Released: NA/PAL/BR/KR

Date:1990 / 1993

Price: £24.99
(or free with console)

Columns GemsLet me begin this review by writing about Tetris. No really, hear me out! Tetris is not just the benchmark against which all other puzzle video games are measured. It is arguably the video game full stop. Tetris is to our hobby what Go or Chess is to gaming's low-tech board game forebears. Universal. Ubiquitous. Eternal.

Should humanity survive the potential horrors of the next 200 years. If we can persevere through nuclear war, climate catastrophe and the existential threat of A.I., so long as some kind of computer or electronic device still exists on this planet, eons after most other video games have faded into a dim and distant past. For forever and a day, I confidently predict humans will be playing Tetris in one form or another. I won't be around to see it, but somehow I still know this to be true.

So how does Columns stack up against the one video game most likely to outlast us all?

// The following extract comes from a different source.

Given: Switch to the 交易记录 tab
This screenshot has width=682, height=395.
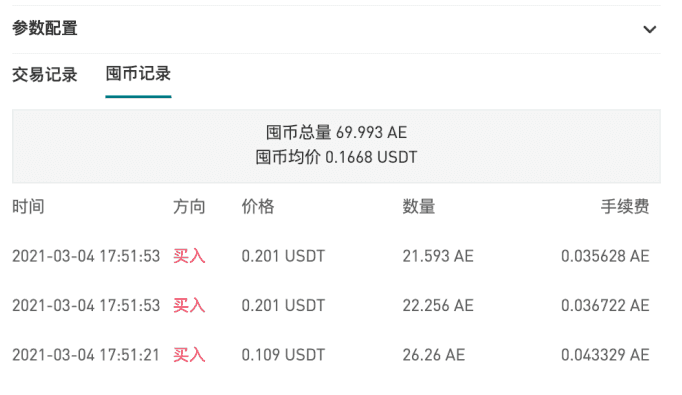Looking at the screenshot, I should coord(45,75).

Well, simply put, it's not as good. But then again, how could it be? But read on to see if it's still worthy of your time.

It's easy to see why Sega snapped up the rights to Jay Geertsen's colourful gem-based puzzler in the early 90's. Ported to the Game Gear, its use of colour as a vital game play element would instantly demonstrate to players the obvious technological prowess of their fancy new handheld (and as anyone who's played similar colourful games like Puyo Puyo or Bust-A-Move on the Game Boy will attest, there is a definite frustration factor to these titles on the ol' monochrome grey brick).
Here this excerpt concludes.